M2B Training Week 1: Feb 17 to Feb 23, 2020

The week started off uneventfully as I was on Day 2 of no running due to a slight calf strain. I went ahead and took two more days off before resuming Mountains2Beach Half Marathon Training!


TBT to Track Tuesday! …Actually I haven’t been out on the track in a couple weeks. I have been sick twice in two months which is very unlike me. Nothing serious, just nagging and enough to interrupt my training. So – I can’t believe I’m saying this – I have missed the track! Besides regular speed intervals, Trainer will have me do speed and agility drills and hill sprints (there’s a hill next to the track). Also, I change my mind, I do not miss track. The last video was the longest minute of my life. Double-leg bounding up a long hill. I’m still angry about it. Ha.
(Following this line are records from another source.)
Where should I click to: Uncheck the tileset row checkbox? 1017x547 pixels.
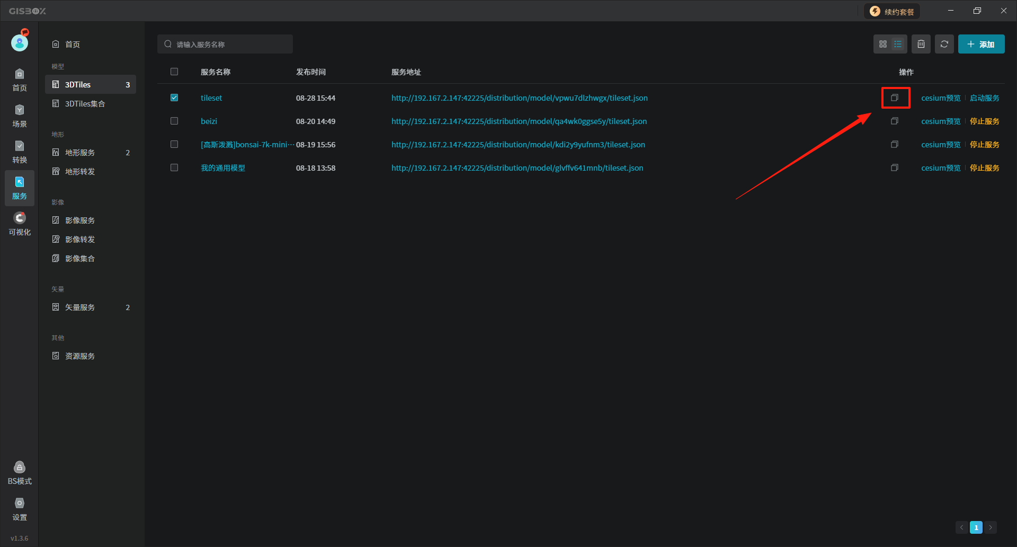coord(174,98)
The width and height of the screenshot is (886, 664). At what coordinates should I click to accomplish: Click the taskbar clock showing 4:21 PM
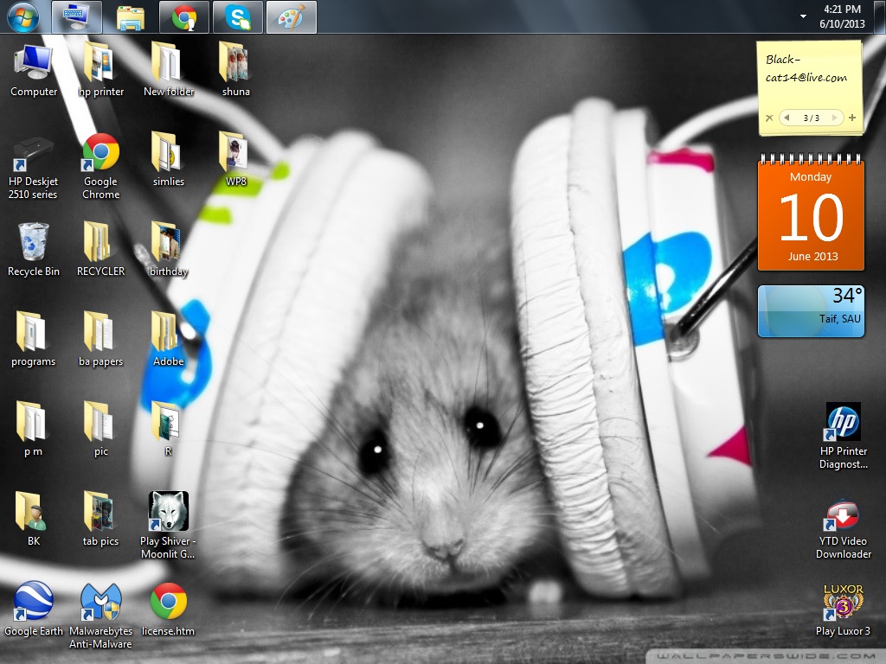point(842,17)
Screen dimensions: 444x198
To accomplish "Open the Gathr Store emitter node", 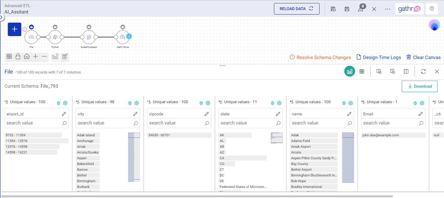I will (x=122, y=37).
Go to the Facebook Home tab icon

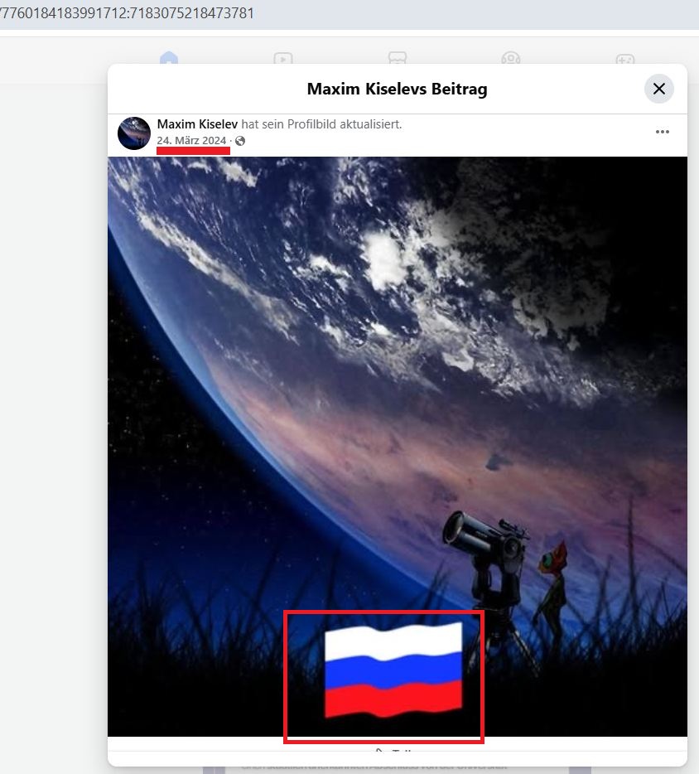(169, 58)
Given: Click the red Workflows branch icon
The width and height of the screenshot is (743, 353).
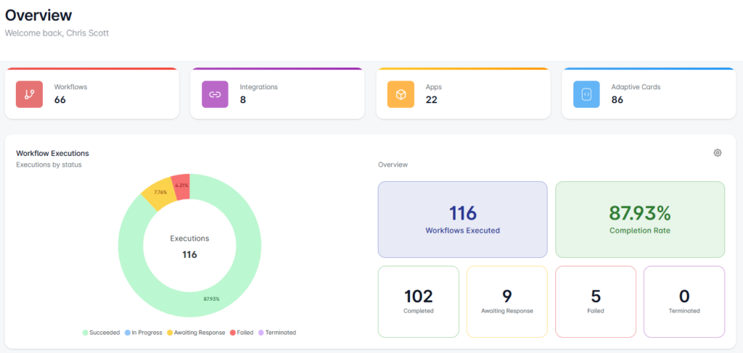Looking at the screenshot, I should (29, 94).
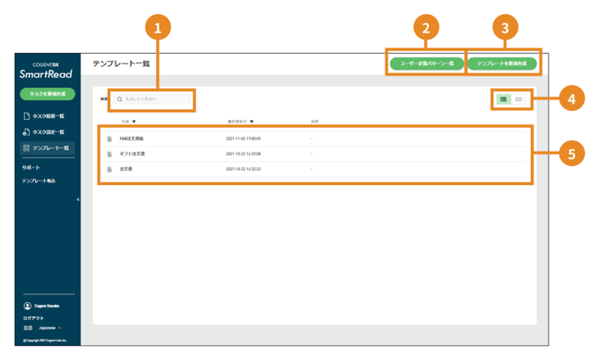591x355 pixels.
Task: Switch to grid view layout
Action: tap(519, 100)
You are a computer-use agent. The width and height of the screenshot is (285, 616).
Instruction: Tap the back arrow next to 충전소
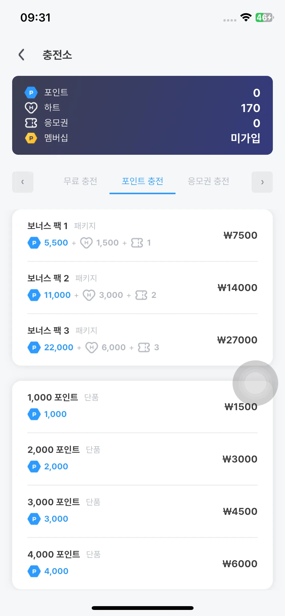tap(22, 55)
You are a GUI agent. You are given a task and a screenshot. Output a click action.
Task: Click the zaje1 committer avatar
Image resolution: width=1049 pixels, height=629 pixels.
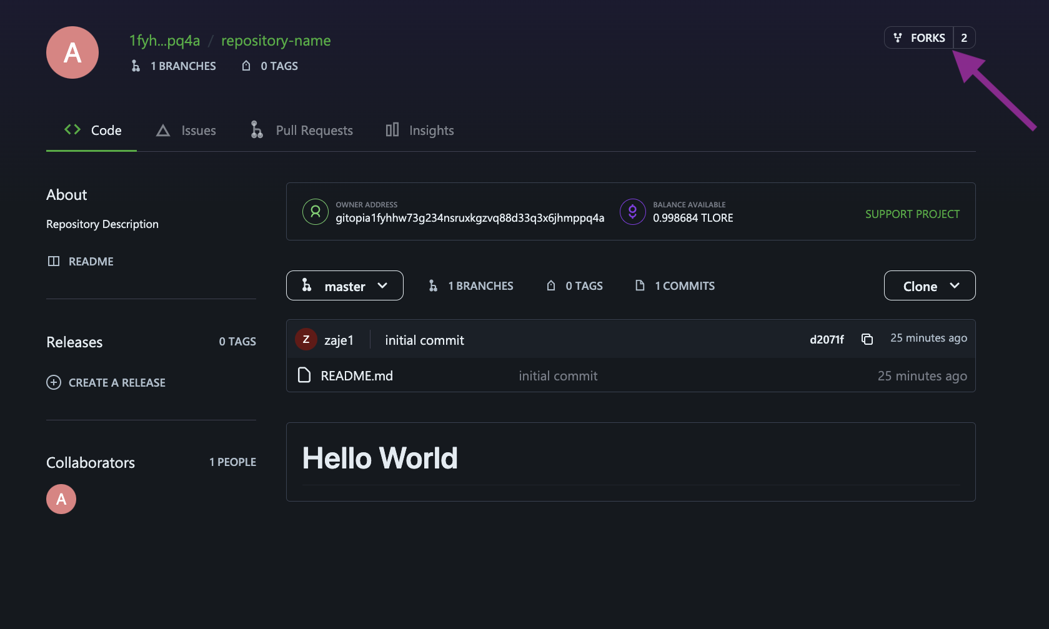[306, 339]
And then Yay! After four days off due to a stomach virus and then a slight calf strain, I finally got a run in. Before this run I had to survive – not hyperbole – an intense prehab session with Trainer. He had requested I not run before then, and once I completed everything (depth jumps, a gazillion single-leg exercises with weights), he said “You passed!” and gave me the green light to run. I swear I think a good chunk of a coach’s job is just saving you from yourself.
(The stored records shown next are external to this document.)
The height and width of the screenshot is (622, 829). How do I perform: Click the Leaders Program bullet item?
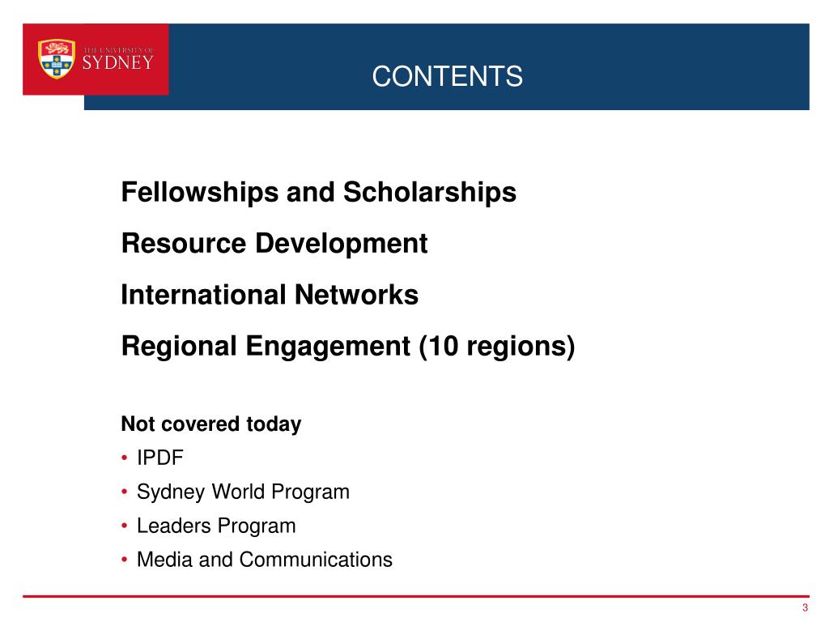tap(216, 526)
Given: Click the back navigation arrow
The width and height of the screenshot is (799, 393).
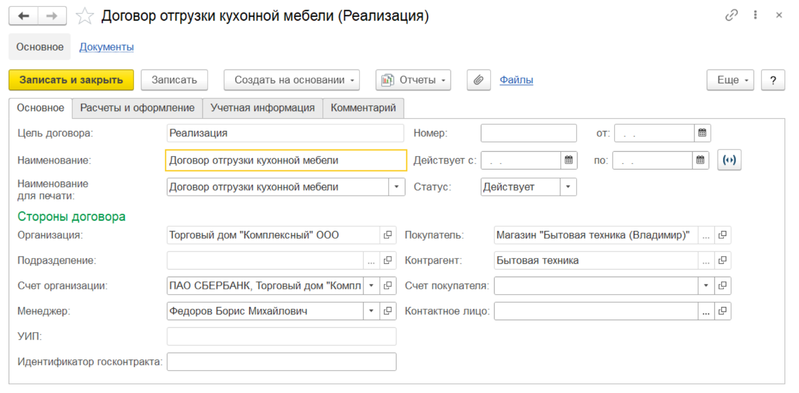Looking at the screenshot, I should pos(23,16).
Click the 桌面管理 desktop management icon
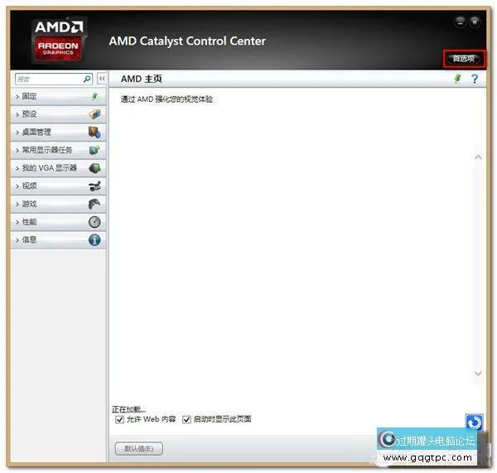Image resolution: width=497 pixels, height=473 pixels. 94,133
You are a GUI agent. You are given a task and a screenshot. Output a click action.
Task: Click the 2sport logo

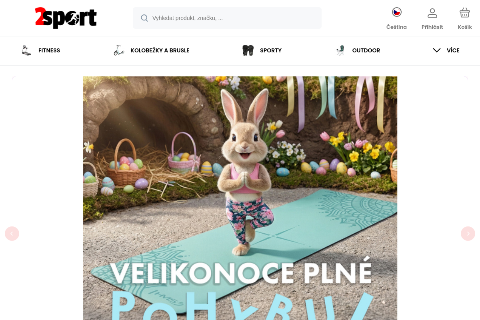(66, 18)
Of course, after I got the green light, I trained moderately. Of course not. I went back for more lower body conditioning and indoor speed work plus followed by another 3-miler. And then I got a long-run in at 9:13 pace, which I felt good about considering my legs were pretty tired. I closed out the week with a 6-mile recovery run.

So a very cool thing happened on my long run.  I ran into someone from my track group, who is a personal trainer and long-time runner, but more importantly, is in my age group and still going for BQs and PRs. IKR?! I love it! Anyway, I asked her about her training and any adjustments she’s made as she’s gotten older, and she shared with me what she does as far as mileage and cross-training, and what she told me reiterated the suggestion made in the book whose principles I’ve followed the last few years. In “Brain Training for Runners,” Matt Fitzgerald offers several training plans, but he also talks about the need for runners to customize their training to their individual needs and the importance of training responsively. Basically keeping your workouts in pencil and being willing to change them on the spot based on how one feels. This is particularly important at my age (52) when pushing through even though your body needs rest — just so you can cross off the scheduled workout — can bring you much closer to injury.

The penciled in plan is to follow one of the intermediate training plans in BTFR as far as the long run, but I will play around with the speed and tempo workouts. Meaning, if I have a track workout with Trainer I’ll substitute that. And for the next few weeks I will use the McMillan 10K training plan, which has been hailed as the best 10K workout ever and is only 7 weeks, because I want to run a 10K in April, and this looks really super painful. Ha. Perhaps the most important element is how I view recovery miles and/or junk mileage. My ego has to be willing to either run my recovery runs even slower if not completely pass on some if my body needs rest-rest and not active-rest. This leaves my weekly mileage somewhere in the 27-34 range. I’ll have three races in the next three months so I’ll have a good opportunity to see how this works and how my body feels.